■ **Work task**
Return all the lines below in which the string "settings" appears.

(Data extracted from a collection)
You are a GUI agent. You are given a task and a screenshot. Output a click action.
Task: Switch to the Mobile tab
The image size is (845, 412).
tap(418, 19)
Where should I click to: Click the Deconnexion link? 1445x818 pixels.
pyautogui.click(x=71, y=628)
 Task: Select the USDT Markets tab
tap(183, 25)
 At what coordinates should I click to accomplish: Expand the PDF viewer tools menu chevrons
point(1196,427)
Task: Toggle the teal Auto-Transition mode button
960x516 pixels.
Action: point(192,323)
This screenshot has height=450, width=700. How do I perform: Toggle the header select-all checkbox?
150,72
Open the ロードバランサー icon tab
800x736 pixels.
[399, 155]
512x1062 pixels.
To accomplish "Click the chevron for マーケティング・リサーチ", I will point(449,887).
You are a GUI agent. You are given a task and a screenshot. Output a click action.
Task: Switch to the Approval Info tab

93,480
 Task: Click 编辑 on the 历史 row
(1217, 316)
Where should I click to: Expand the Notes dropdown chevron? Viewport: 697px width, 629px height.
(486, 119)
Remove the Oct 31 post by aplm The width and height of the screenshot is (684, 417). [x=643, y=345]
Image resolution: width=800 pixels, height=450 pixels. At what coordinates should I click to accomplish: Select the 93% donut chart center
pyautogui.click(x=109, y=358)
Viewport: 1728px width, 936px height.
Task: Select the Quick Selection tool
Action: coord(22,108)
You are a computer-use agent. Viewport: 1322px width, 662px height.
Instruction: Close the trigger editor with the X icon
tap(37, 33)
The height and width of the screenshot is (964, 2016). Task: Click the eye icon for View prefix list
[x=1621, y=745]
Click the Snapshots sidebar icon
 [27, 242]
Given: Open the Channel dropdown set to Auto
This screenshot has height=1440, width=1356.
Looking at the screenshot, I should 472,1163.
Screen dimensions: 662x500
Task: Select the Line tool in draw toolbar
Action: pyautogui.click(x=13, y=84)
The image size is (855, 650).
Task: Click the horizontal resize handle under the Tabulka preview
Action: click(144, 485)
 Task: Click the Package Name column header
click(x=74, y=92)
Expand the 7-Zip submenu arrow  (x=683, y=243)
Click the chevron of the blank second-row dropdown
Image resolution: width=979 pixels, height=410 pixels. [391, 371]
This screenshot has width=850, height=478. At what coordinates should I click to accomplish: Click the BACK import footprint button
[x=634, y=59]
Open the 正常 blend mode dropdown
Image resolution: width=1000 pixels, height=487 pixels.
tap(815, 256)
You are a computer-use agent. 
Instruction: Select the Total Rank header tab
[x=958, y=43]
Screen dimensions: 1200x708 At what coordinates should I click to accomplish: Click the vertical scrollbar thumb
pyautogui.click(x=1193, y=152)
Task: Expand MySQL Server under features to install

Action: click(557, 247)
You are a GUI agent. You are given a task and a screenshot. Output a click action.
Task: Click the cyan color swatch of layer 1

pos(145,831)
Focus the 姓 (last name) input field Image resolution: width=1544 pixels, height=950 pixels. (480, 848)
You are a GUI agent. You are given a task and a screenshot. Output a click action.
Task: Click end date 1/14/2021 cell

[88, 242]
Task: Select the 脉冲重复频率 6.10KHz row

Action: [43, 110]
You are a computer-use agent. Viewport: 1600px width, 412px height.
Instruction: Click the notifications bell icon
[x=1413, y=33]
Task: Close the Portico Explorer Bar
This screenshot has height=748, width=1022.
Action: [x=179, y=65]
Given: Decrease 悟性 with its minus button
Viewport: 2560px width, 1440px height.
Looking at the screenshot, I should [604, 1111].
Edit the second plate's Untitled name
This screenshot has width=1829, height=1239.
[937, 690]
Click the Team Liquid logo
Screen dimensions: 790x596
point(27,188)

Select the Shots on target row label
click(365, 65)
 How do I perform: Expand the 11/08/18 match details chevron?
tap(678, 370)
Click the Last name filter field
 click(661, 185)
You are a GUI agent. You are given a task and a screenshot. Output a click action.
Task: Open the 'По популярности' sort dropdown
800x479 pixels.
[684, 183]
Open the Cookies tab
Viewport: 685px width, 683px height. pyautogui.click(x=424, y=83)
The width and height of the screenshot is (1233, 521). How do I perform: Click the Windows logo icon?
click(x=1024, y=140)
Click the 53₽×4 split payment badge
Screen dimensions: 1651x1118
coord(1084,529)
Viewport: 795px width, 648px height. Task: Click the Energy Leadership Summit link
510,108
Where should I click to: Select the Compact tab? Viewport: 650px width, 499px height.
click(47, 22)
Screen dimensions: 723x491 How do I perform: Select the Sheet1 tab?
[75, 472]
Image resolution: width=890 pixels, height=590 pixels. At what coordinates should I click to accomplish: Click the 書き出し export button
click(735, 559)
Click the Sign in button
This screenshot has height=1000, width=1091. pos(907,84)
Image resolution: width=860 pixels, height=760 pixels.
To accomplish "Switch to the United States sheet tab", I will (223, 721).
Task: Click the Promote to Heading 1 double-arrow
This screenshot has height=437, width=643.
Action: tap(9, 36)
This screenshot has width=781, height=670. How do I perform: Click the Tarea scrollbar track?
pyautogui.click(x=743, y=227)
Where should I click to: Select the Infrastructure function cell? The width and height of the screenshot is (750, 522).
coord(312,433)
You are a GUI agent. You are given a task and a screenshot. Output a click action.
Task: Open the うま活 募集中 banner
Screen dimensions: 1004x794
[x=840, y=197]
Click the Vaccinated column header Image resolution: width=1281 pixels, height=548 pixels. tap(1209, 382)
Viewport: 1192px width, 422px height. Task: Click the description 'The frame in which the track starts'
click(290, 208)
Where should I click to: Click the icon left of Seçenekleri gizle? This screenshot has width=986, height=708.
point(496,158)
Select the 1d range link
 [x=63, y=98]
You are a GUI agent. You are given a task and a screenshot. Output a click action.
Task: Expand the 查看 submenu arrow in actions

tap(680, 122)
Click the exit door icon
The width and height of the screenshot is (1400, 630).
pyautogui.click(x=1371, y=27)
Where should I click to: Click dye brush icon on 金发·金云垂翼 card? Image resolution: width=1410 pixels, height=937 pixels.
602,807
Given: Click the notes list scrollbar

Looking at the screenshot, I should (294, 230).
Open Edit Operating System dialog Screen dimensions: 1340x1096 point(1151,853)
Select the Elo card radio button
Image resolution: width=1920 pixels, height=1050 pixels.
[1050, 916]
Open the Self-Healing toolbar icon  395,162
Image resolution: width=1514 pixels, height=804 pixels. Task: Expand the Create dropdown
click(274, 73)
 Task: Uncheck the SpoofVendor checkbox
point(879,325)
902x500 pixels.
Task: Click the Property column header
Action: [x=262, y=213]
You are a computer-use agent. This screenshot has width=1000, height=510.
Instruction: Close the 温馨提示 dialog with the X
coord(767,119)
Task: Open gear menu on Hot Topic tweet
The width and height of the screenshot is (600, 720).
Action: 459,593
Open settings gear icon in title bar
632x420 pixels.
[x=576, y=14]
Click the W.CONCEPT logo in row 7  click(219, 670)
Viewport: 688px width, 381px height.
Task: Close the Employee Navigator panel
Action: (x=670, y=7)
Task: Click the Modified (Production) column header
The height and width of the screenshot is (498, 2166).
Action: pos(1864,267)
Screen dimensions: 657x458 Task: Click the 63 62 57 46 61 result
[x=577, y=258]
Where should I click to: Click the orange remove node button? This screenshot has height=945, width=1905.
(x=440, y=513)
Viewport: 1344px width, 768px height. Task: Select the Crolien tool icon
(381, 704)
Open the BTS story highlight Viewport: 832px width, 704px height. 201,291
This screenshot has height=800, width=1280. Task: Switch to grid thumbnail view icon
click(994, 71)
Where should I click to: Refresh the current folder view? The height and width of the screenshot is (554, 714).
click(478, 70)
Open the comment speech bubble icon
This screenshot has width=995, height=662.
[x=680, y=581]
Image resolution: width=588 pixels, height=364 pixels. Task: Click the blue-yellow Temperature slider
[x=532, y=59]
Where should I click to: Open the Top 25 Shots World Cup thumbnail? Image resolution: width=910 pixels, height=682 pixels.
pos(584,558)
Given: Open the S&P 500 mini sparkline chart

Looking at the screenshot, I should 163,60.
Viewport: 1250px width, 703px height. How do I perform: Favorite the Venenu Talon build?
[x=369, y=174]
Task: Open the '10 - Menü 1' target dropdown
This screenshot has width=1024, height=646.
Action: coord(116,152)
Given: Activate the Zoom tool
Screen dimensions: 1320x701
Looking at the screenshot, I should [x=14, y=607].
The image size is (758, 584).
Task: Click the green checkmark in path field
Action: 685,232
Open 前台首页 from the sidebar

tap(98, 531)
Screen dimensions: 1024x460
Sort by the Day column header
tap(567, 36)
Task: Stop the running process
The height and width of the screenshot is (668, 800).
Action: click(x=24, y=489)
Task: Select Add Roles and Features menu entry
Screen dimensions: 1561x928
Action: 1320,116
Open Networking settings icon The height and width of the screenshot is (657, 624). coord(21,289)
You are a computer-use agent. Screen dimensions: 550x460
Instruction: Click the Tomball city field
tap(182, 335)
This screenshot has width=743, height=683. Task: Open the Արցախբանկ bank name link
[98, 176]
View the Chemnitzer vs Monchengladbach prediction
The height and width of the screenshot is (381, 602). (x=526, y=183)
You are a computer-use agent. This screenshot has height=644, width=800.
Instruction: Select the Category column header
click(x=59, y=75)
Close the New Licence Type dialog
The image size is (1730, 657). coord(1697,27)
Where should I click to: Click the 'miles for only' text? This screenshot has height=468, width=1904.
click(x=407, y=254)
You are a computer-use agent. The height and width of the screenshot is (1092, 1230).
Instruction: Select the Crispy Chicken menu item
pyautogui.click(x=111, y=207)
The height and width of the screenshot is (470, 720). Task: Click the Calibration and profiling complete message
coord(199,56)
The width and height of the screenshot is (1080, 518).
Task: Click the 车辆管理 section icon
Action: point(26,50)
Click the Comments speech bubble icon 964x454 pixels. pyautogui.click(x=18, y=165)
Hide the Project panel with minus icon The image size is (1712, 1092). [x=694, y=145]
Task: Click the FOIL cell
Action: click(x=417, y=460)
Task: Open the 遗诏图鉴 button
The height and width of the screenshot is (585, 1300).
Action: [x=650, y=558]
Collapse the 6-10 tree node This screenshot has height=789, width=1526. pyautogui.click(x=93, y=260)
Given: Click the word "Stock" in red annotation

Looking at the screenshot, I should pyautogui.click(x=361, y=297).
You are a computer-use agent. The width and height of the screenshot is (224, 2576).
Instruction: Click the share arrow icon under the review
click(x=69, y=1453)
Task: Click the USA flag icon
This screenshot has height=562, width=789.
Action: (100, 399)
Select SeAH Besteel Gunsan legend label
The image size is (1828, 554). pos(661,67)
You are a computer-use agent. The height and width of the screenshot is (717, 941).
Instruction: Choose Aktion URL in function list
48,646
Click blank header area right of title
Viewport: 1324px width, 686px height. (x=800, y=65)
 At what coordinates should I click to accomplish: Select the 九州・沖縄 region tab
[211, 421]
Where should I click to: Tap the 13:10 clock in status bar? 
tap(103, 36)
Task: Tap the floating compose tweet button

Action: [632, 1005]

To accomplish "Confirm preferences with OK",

■ **The answer**
Open settings gear icon in title bar
Open Networking settings icon The height and width of the screenshot is (657, 624). coord(21,289)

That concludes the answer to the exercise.